La chair des chapons est miraculeuse. Je pense n’avoir jamais mangé meilleure chair de chapon, dans sa grande pureté. Un cœur d’artichaut violet mis sur une assiette séparée est le seul accompagnement. Le Chevalier-Montrachet Bouchard Père & Fils 1998 a un nez annonciateur de mille et une nuits. Les arômes se multiplient à l’infini. En bouche le vin est majestueux. Sa complexité contraste avec la simplicité du Clos des Goisses. Faire l’inventaire de ses saveurs prendrait un temps infini. Je nage dans le bonheur bachique. L’accord est très judicieux, mais, reconnaissons-le, le Chevalier est d’une telle stature qu’il transcende la notion même d’accord. C’est un vin d’un rare plaisir.
Yvan présente maintenant nos assiettes qui mêlent en une composition colorée les chairs des cigales et des langoustes, servies dans la nudité de leur pure cuisson. Le nez de la Côte Rôtie La Turque Guigal 2005 est un Etna de cassis, de pruneau et de prune. Instantanément à l’ouverture en début de repas, mon jeune ami qui avait bu avec moi ici-même La Mouline 2005 et moi, savions rien qu’au nez que cette Turque est très largement au dessus de La Mouline du même millésime.
Lorsque nous buvons cette Turque nous prenons conscience qu’il s’agit d’un vin immense. Yvan qui essaie rarement les vins que j’apporte m’indique que c’est à son goût le plus grand vin rouge qu’il ait goûté parmi mes apports. Le vin est riche, intense, avec une pénétration gustative forte. Comme toujours avec les vins de Guigal, la fraîcheur est exceptionnelle. Le vin est d’une élégance et d’une séduction folles. L’accord avec la cigale et la langouste est totalement naturel. Je raconte à mon jeune ami qui avait goûté avec moi Rayas 1995 sur une langouste que sur un forum du vin la pertinence de cet accord jugé impossible a été violemment refusée. Mon ami qui connaît les rebuffades que j’ai dû subir sur ce forum a un large sourire qui en dit long. Cet accord langouste et cigale avec La Turque est un modèle de justesse. Alors que je préfère généralement la cigale à la langouste, j’ai été aujourd’hui plus impressionné par la langouste, d’une fraîcheur de chair particulièrement remarquable.

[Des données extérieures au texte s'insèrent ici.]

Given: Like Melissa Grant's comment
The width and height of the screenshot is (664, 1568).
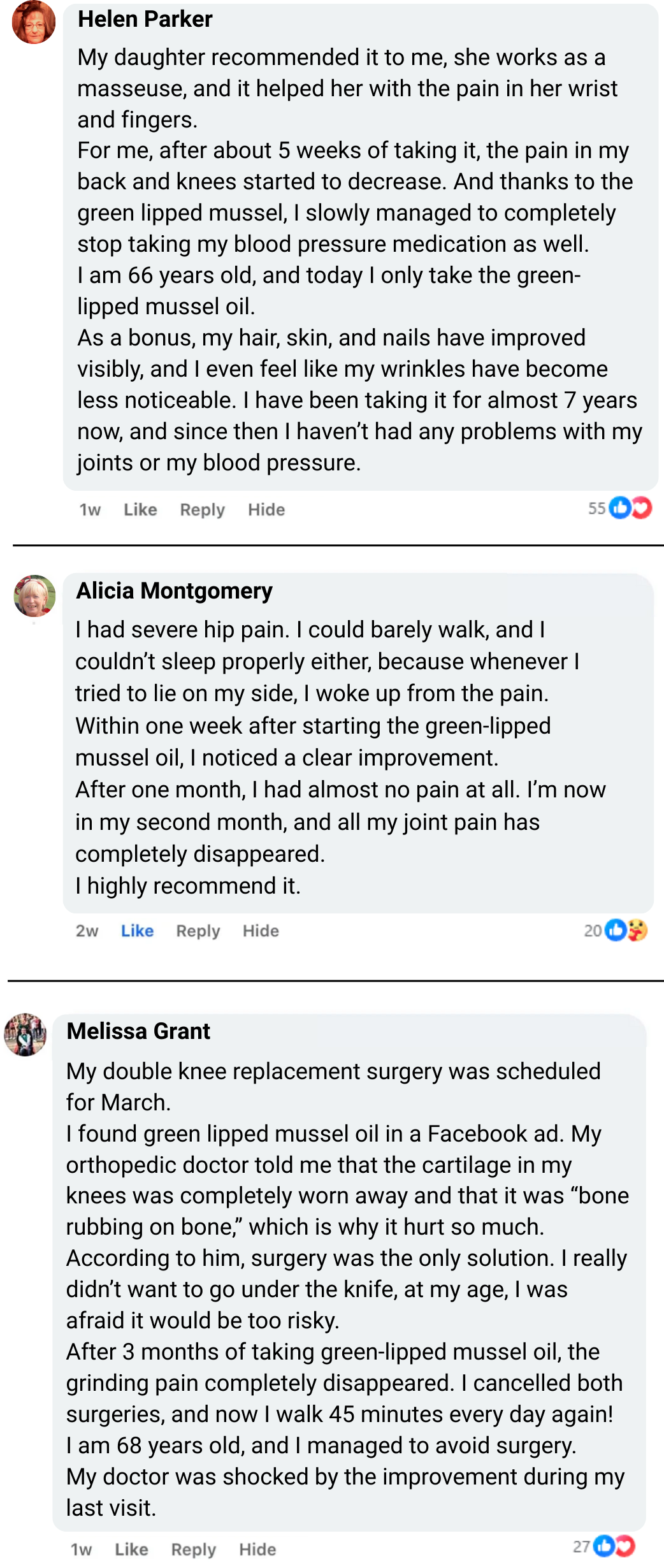Looking at the screenshot, I should click(x=131, y=1550).
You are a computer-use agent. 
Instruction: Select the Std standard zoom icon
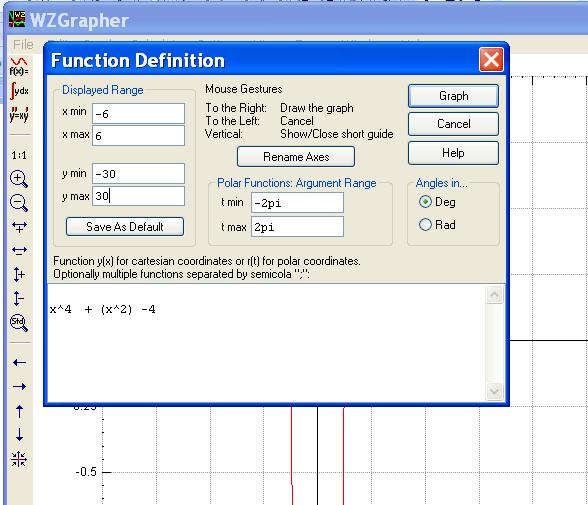pos(19,322)
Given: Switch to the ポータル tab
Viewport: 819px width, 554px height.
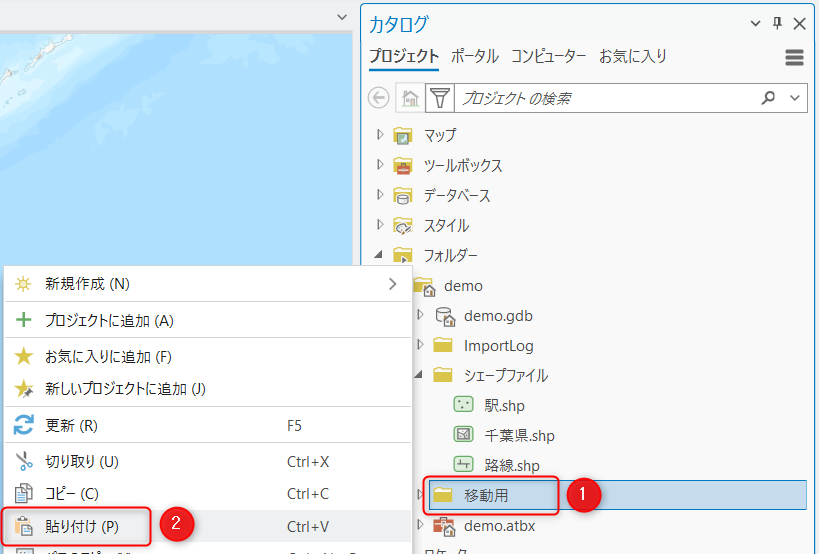Looking at the screenshot, I should pos(474,56).
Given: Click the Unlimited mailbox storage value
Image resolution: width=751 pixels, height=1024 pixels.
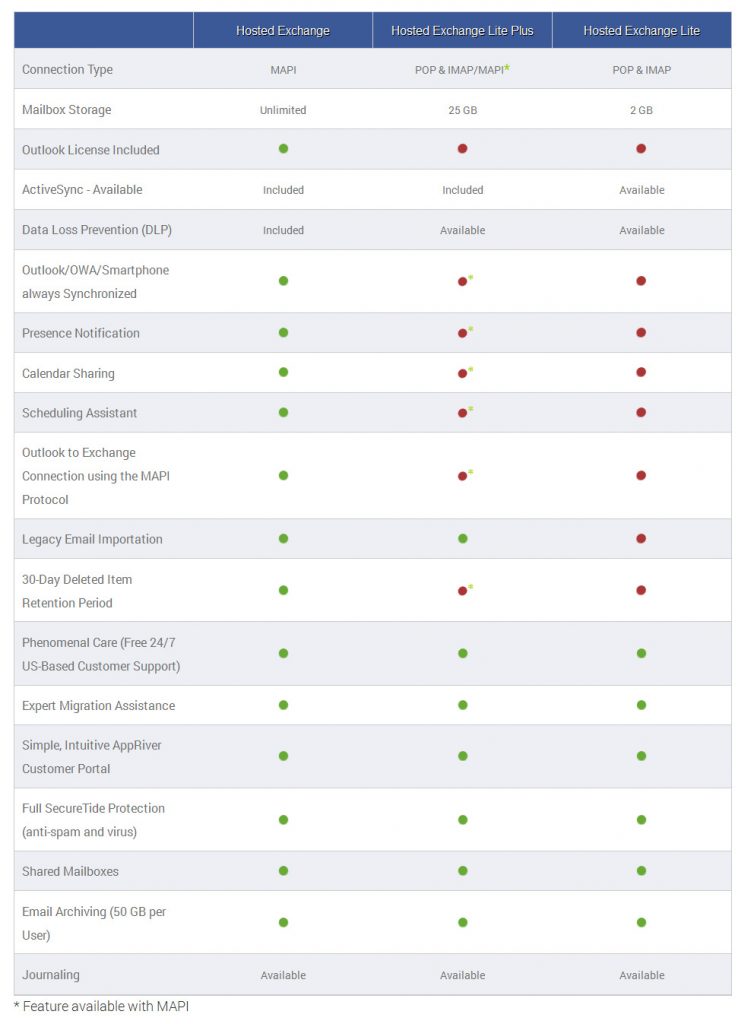Looking at the screenshot, I should pyautogui.click(x=283, y=110).
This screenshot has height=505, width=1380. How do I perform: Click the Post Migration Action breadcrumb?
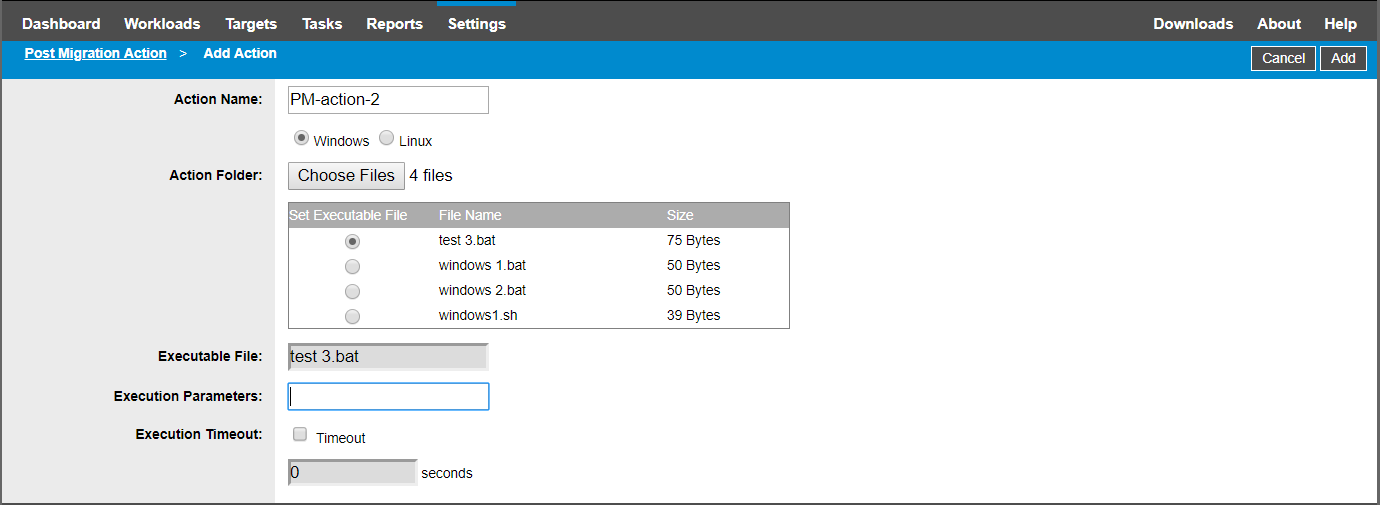96,54
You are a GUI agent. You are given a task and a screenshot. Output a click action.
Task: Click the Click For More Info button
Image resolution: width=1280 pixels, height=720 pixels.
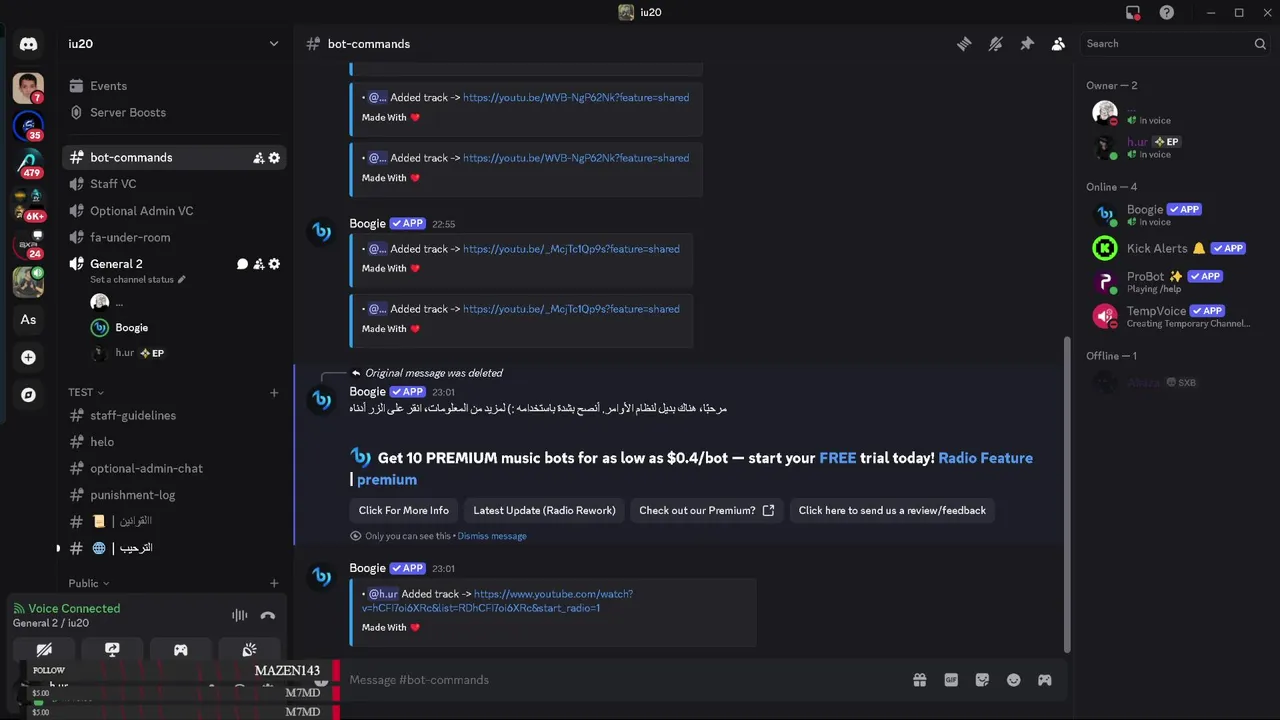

Une glace vanille n’appelait aucun vin. Nous avons voté pour les vins et nos votes furent tous différents. J’ai mis en tête le Chevalier-Montrachet 1998, suivi de La Turque 2005 et du Clos des Goisses 1990. C’est un classement de pure forme, car les trois vins furent absolument sensationnels. Je voulais les ouvrir pour créer un repas mémorable. Sur des produits de la mer cuits à la perfection, il me semble que ce fut le cas.